Court documents show that in April last year, Hammond was released on a community corrections order after serving a portion of a 10.5 month sentence for waving a knife in the face of his partner, before choking and punching her, fracturing her eye socket.

That’s despite a judge admitting the community corrections program was at odds with the killer’s free-spirited “nomadic” lifestyle, where he did not have a home base. 

RELATED: Courtney Herron’s father demands justice for her brutal murder.

“My daughter would be alive now if Hammond wasn’t released. It’s had a devastating impact on her family, particularly her siblings who are struggling to get through this,” Courtney’s father, John Herron, said at the time in a special report for A Current Affair.

Maxie adds she was “appalled” when she discovered Hammond had tried to kill his ex-partner.

“Finding out that she need not have died had he not been released, it was the first punch in the gut. It was horrifying to discover he had tried to kill his ex-partner… I was appalled,” she says.

‘The system is broken’:

On Monday, the Supreme Court heard that two psychiatrists believed Hammond was in the midst of a relapse of his schizophrenic illness at the time of Courtney’s killing in May 2019.

Justice Phillip Priest accepted the evidence of the two psychiatrists. He directed a verdict of not guilty by mental impairment be recorded.

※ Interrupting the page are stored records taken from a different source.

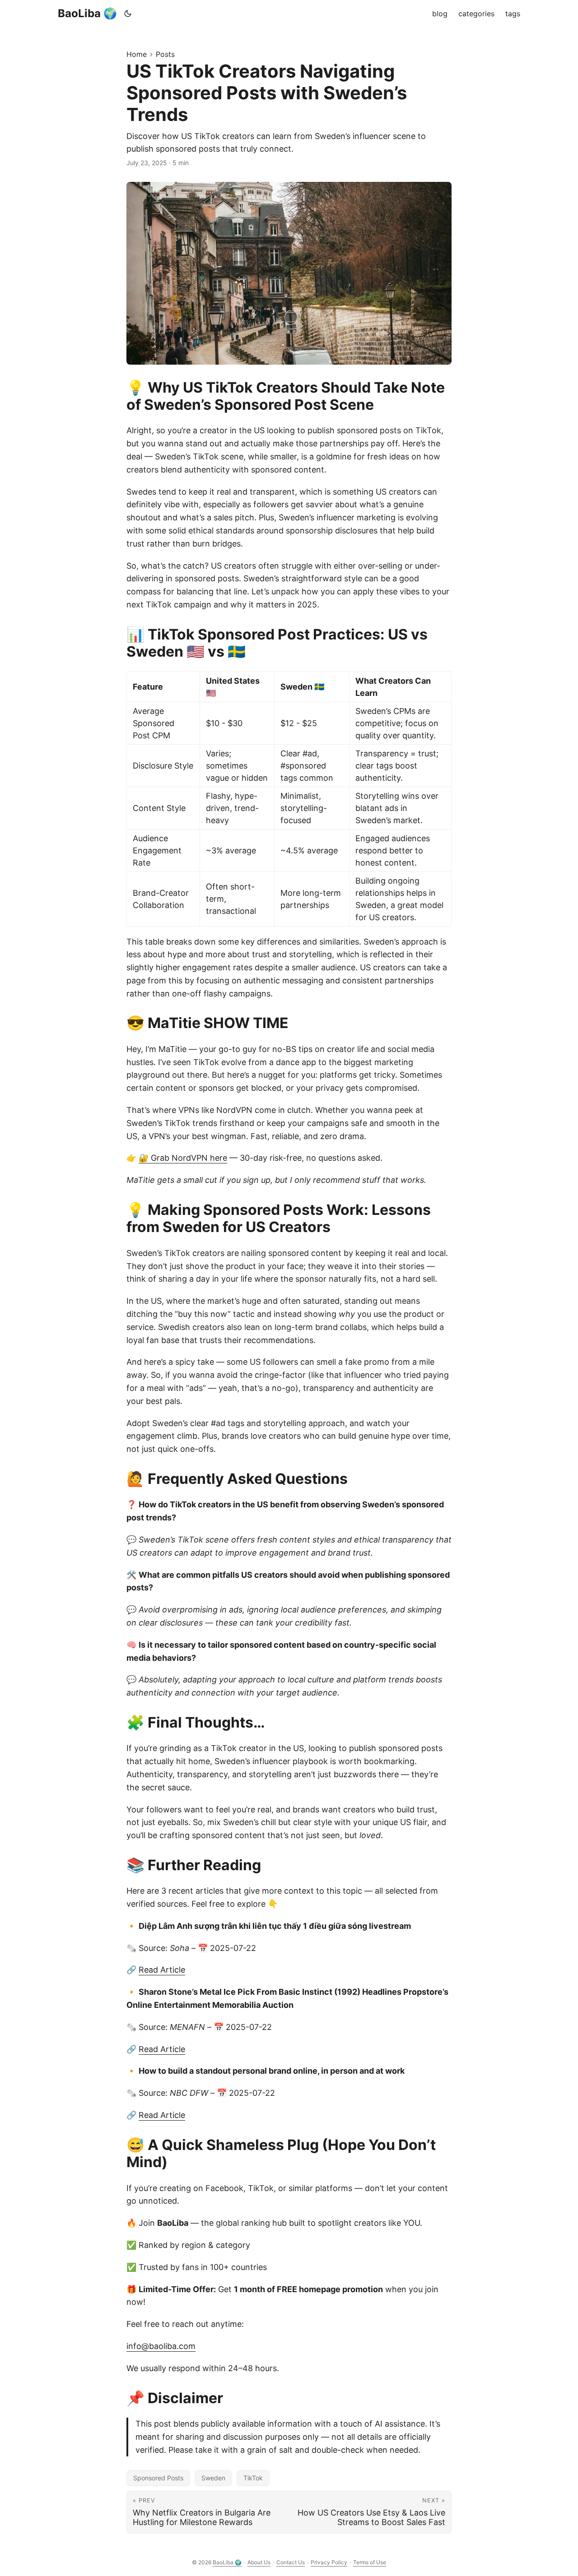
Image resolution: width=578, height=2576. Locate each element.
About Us (258, 2562)
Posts (165, 54)
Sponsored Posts (158, 2478)
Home (136, 54)
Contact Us (290, 2562)
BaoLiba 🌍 (87, 13)
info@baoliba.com (161, 2346)
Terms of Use (369, 2562)
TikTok (253, 2478)
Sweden (213, 2478)
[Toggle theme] (128, 13)
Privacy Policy (329, 2562)
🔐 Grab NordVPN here (183, 1158)
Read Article (162, 1969)
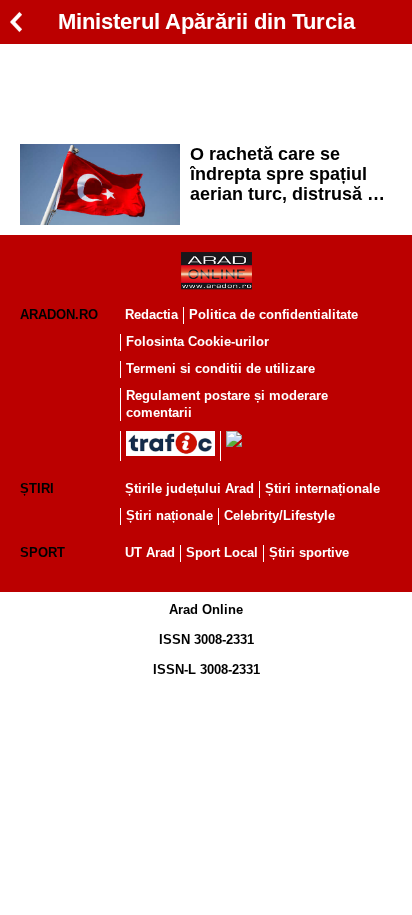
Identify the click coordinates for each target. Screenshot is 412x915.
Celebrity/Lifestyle (279, 515)
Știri (37, 488)
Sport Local (222, 552)
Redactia (151, 314)
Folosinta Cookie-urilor (197, 341)
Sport (42, 552)
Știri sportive (309, 552)
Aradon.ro (59, 314)
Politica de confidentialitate (273, 314)
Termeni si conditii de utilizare (220, 368)
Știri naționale (169, 515)
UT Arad (150, 552)
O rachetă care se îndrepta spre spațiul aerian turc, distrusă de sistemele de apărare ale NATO (289, 174)
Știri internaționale (322, 488)
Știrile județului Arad (189, 488)
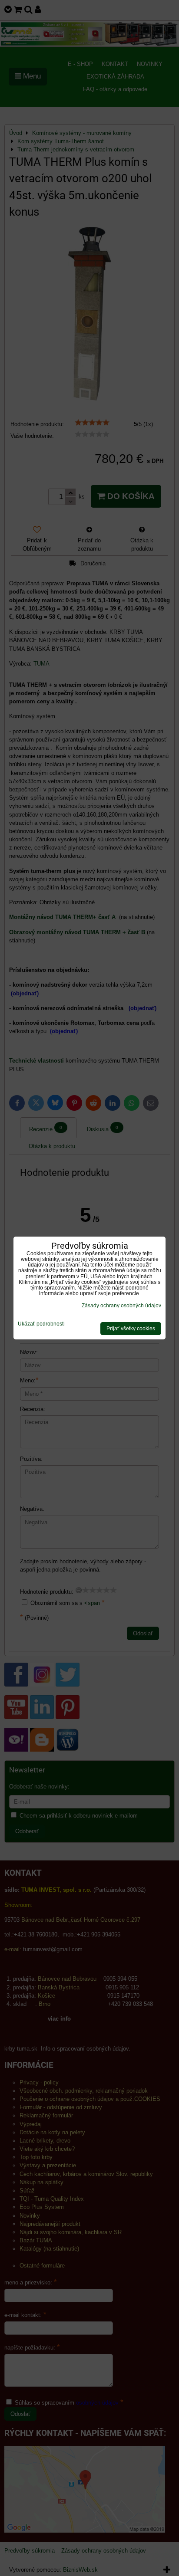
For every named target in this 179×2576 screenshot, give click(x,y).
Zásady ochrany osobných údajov (121, 1306)
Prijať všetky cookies (130, 1329)
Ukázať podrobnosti (41, 1324)
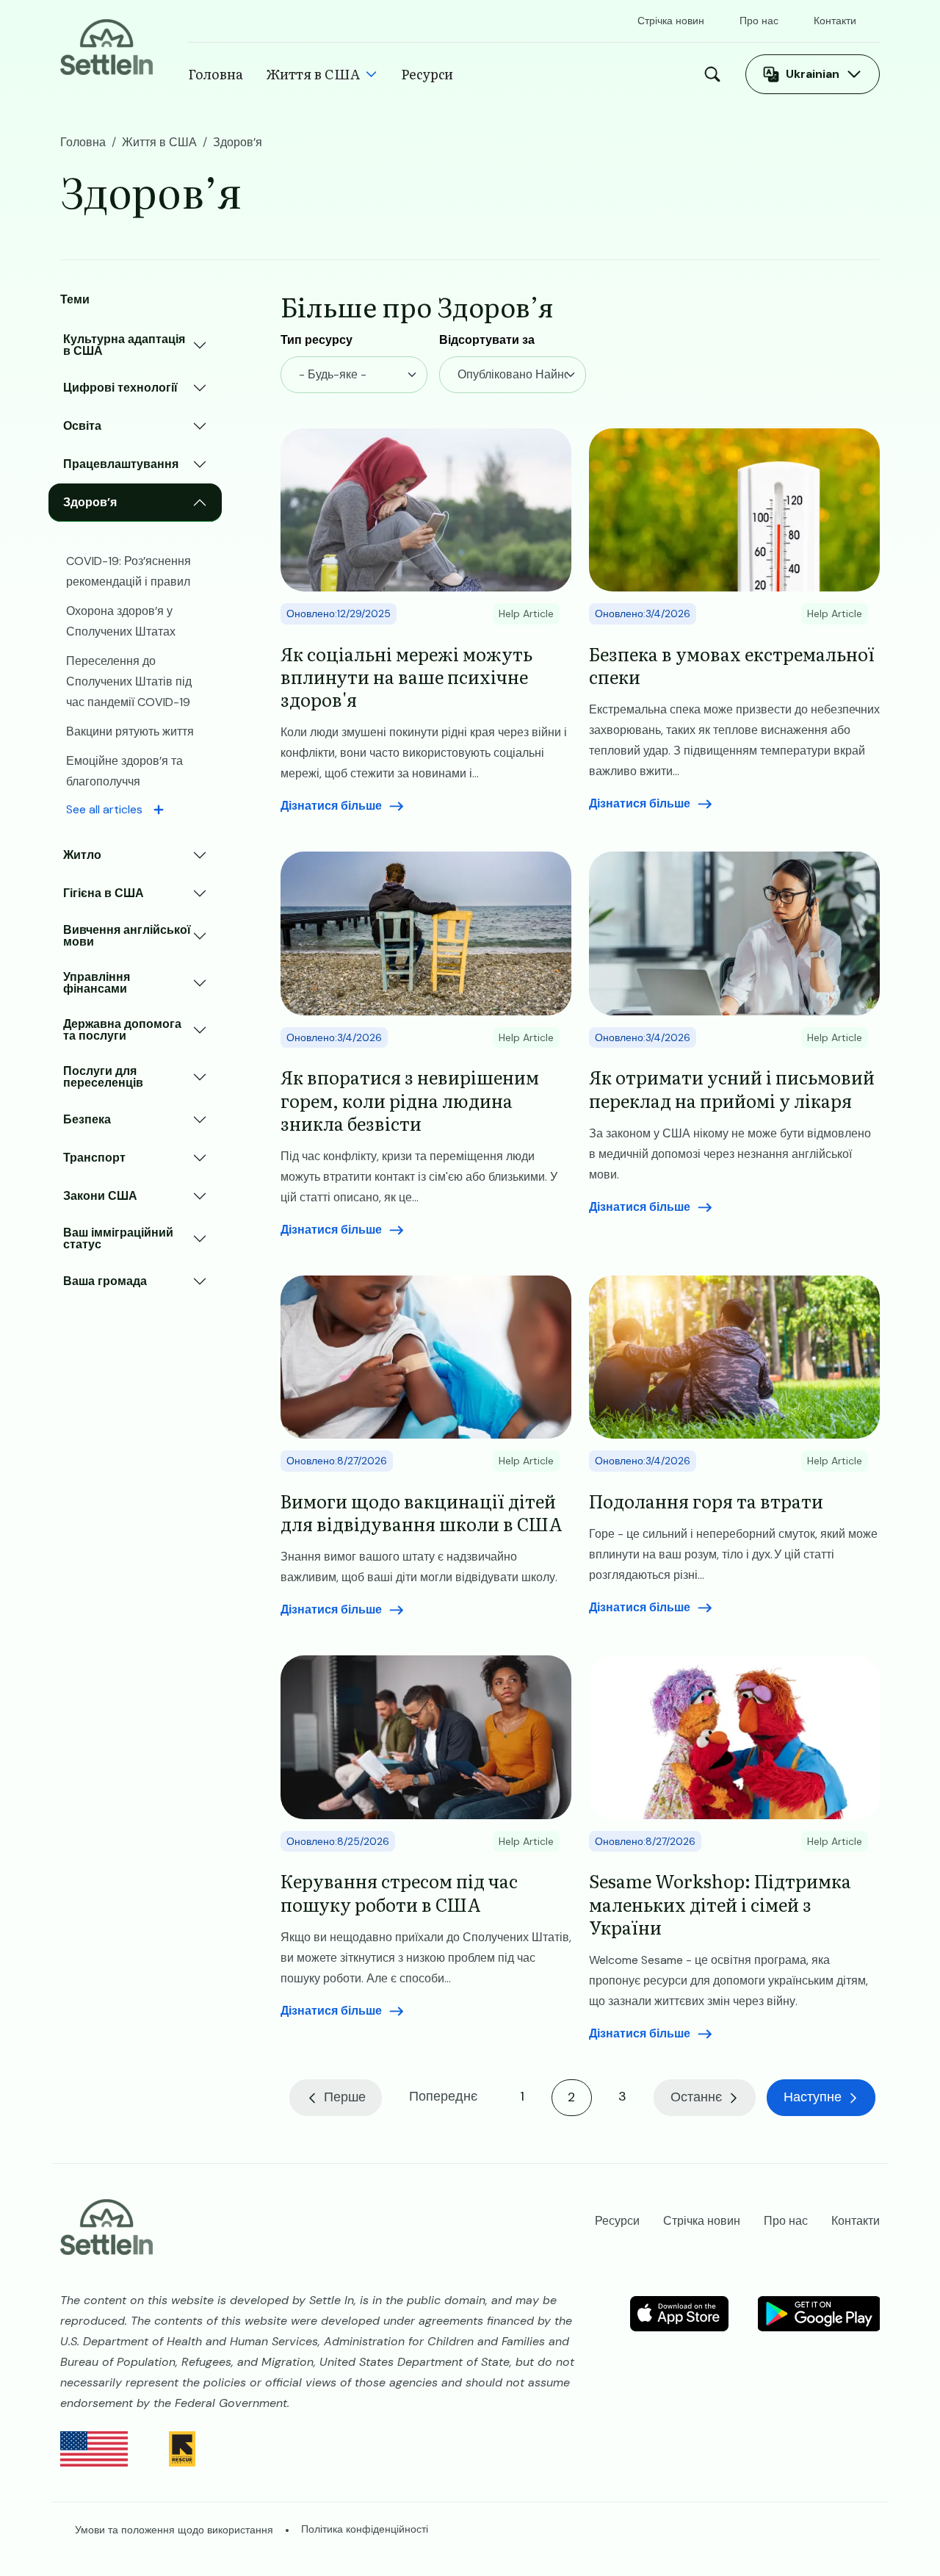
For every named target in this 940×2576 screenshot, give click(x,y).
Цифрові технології (120, 387)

Maxie finds it hard to accept the testimony of the two psychiatrists and says Hammond’s story shows just how much Courtney was let down by “a very flawed mental health system.”

“If he has had schizophrenia since 2017 and was in and out of the mental health system, how come it wasn’t picked up? Why did they let him out if he was so ill?” she says.

Maxie says the ‘not guilty’ verdict was a punch in the guts. Credit: Luis Ascui.

She spent years trying to help Courtney, who battled a drug addiction from her late teens and spent time in hospital several times for her mental illness issues.

“We have a mental health system that is completely broken… We need to change the way we look at mental illness and how we are attacking it. We don’t have any other choice,” Maxie says.

But alongside the pain Maxie suffers, she still has good memories of those times when her daughter’s drug addiction wasn’t consuming.

“I don’t want people to think about her being hurt. I want them to remember her as funny, sweet, loving and a trusting person who was talented but couldn’t recognise that.”

Hammond was remanded until his next court hearing on September 14, when the court will make a supervision order.